Green tea ice cream is not harmful to cats, provided it’s given in moderation.
But although green tea ice cream is highly non-toxic, it contains sugar and milk, which are difficult for cats to digest thoroughly.
Cats that are lactose intolerant may develop an upset stomach or diarrhea if they consume a large amount of ice cream.
As cats age, they lose the ability to digest lactose.
As such, products containing lactose, such as ice cream, can lead to health issues.
If you must share some green tea ice cream with your cat, don’t exceed one spoonful.
What Foods Should Cats Avoid?
Other than high amounts of caffeine, here are other foods that you should avoid feeding your cat:
- Green tea extracts – a component that contains high amounts of minerals, vitamins, and caffeine which can have adverse effects on cats.

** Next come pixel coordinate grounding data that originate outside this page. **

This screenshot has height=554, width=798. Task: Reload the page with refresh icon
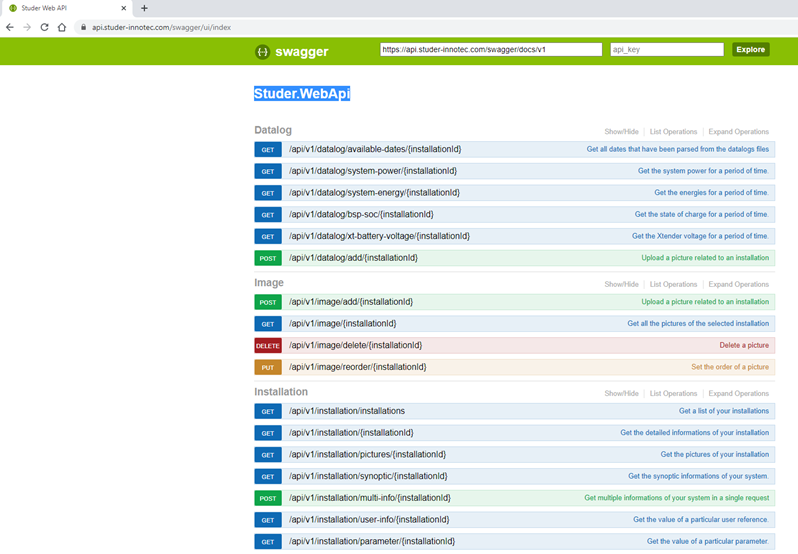pyautogui.click(x=44, y=27)
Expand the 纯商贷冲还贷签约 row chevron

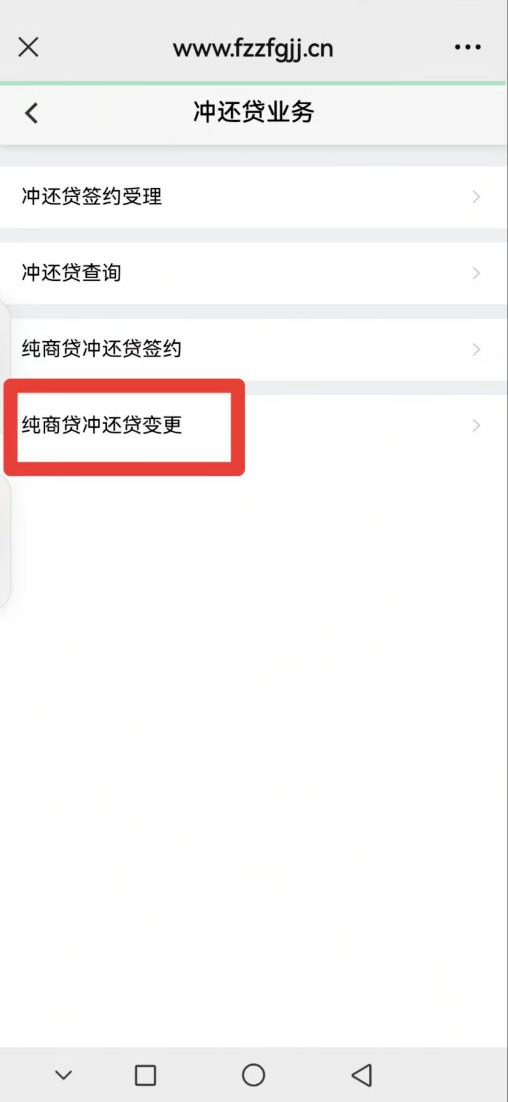tap(476, 349)
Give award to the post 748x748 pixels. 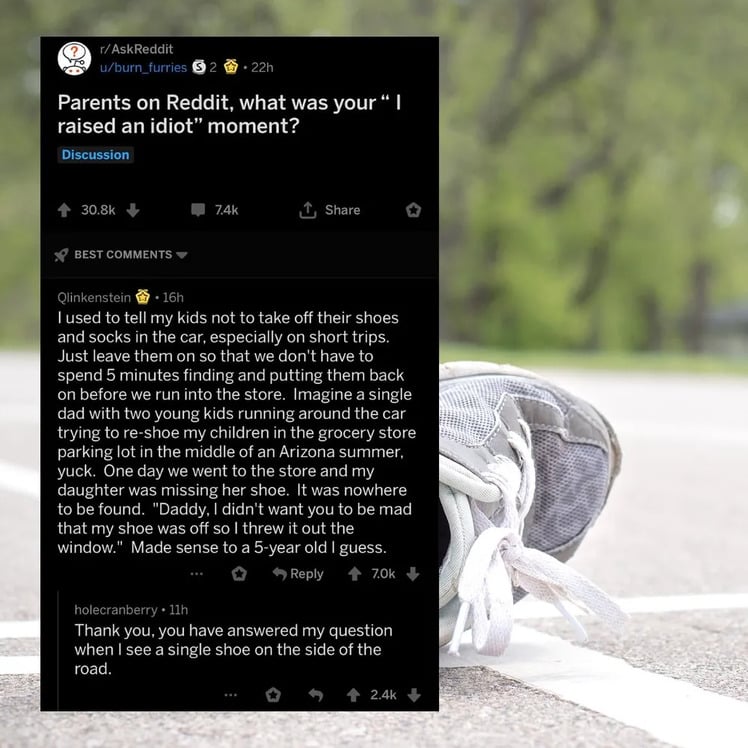coord(413,210)
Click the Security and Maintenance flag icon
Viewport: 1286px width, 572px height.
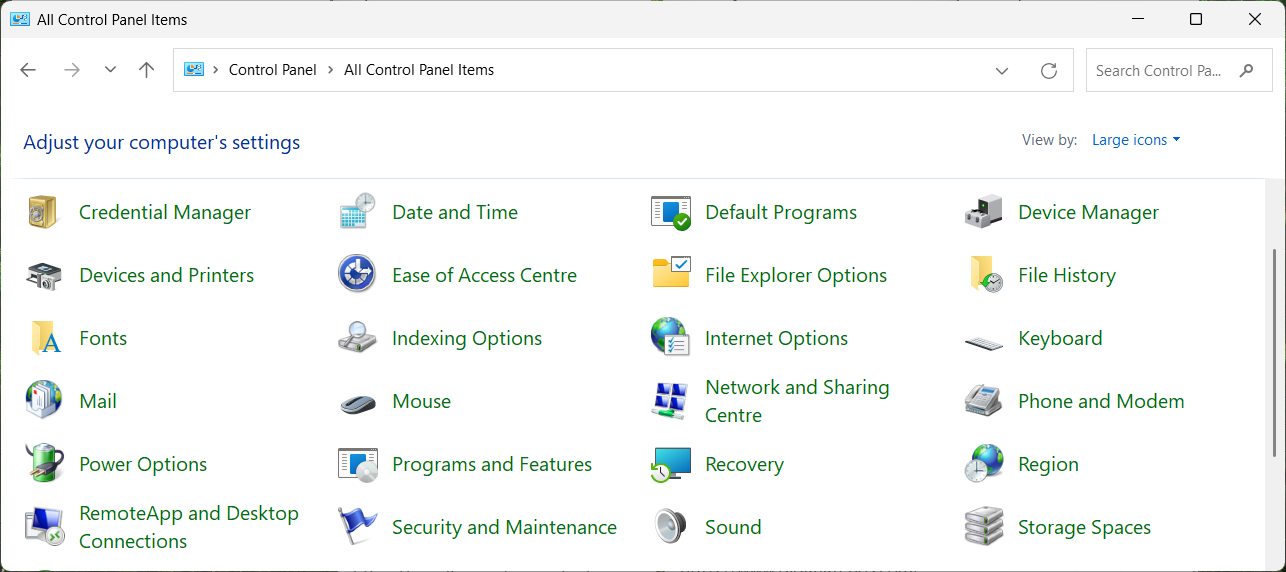tap(357, 527)
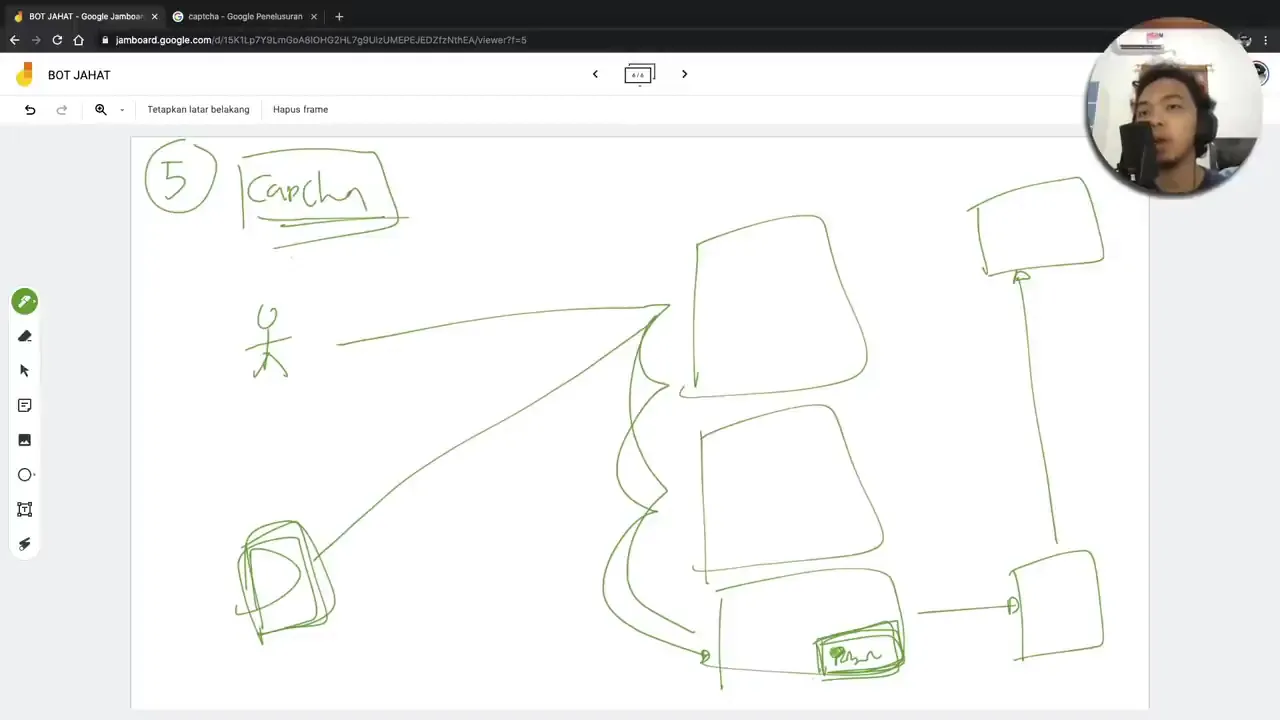
Task: Select the Eraser tool
Action: coord(25,336)
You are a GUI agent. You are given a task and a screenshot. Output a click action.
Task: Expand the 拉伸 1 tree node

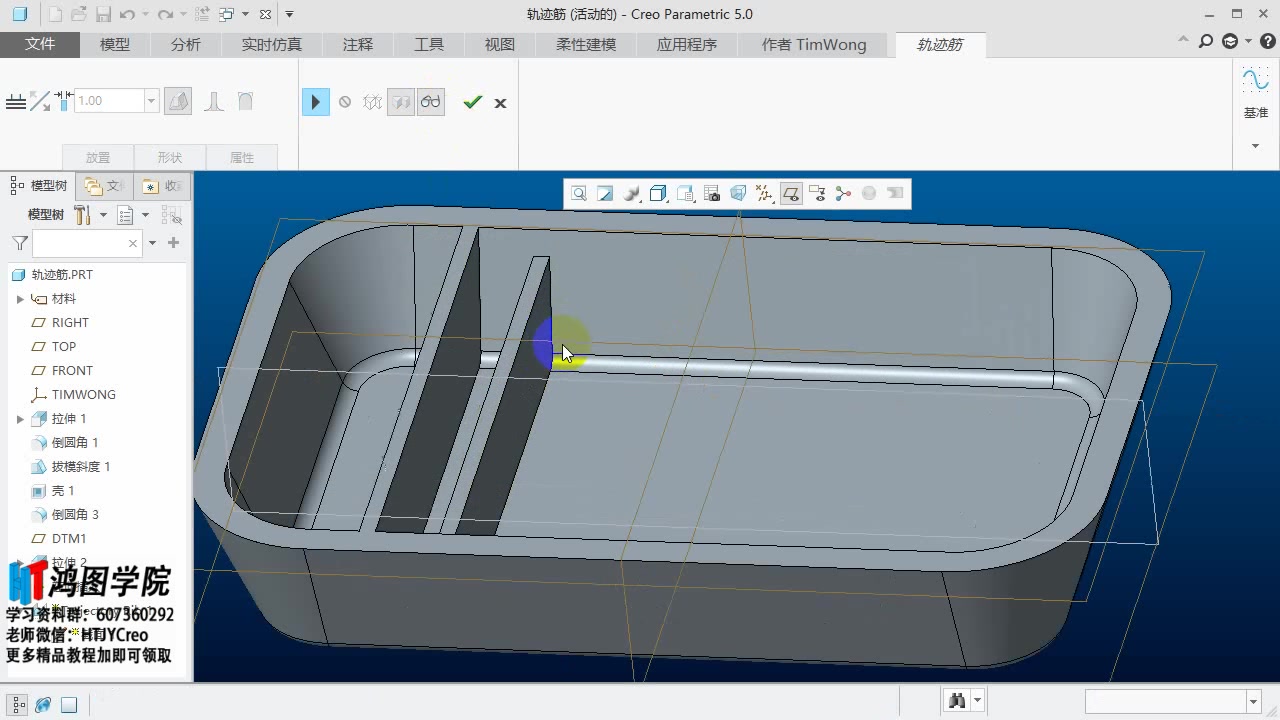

- Products with strong essential oils and artificial flavors.
What Types of Herbal Teas Can Cats Drink?
Herbal teas are excellent when it comes to offering your cat health benefits.
However, be warned that some herbal tea ingredients can negatively affect your pet’s health.
You want to ensure that the herbal tea is organic and does not contain added flavors, ingredients, dyes, or preservatives.
That said, here is a list of herbal remedies for cats that are safe when consumed in moderation:
- Rooibos tea
- German chamomile tea
- Catnip tea
Herbal teas that can be harmful to your cat include:
- Peppermint Tea
- Decaf tea
- Roman chamomile tea
- St. John’s Wort
- Lavender Tea
How to Brew Green Tea for Your Cat
You can make green tea using cold water as follows:
- Pour two cups of cold water into a glass pitcher
- Steep two teabags of organic green tea for 15 minutes
- Remove the tea bags and pour a half cup of tea into the cat bowl
- Cover the glass pitcher and store the remaining tea in the fridge for up to 3 days
Here’s how to make green tea for cats using hot water
- Heat 2 cups of plain water up to 160 °F
- Steep one tea bag in hot water for 5 minutes
- Remove the tea bag and let the brewed tea cool down to room temperature
- Serve your cat ½ cup of tea once per day
Generally, cats prefer non-roasted green tea as opposed to roasted tea.
But because every cat is unique, you can try varieties to find out what your cat likes.
Additionally, cold water absorbs less caffeine than hot water.
Hence, you don’t have to use decaffeinated tea if you’re using cold water to make your cat’s tea.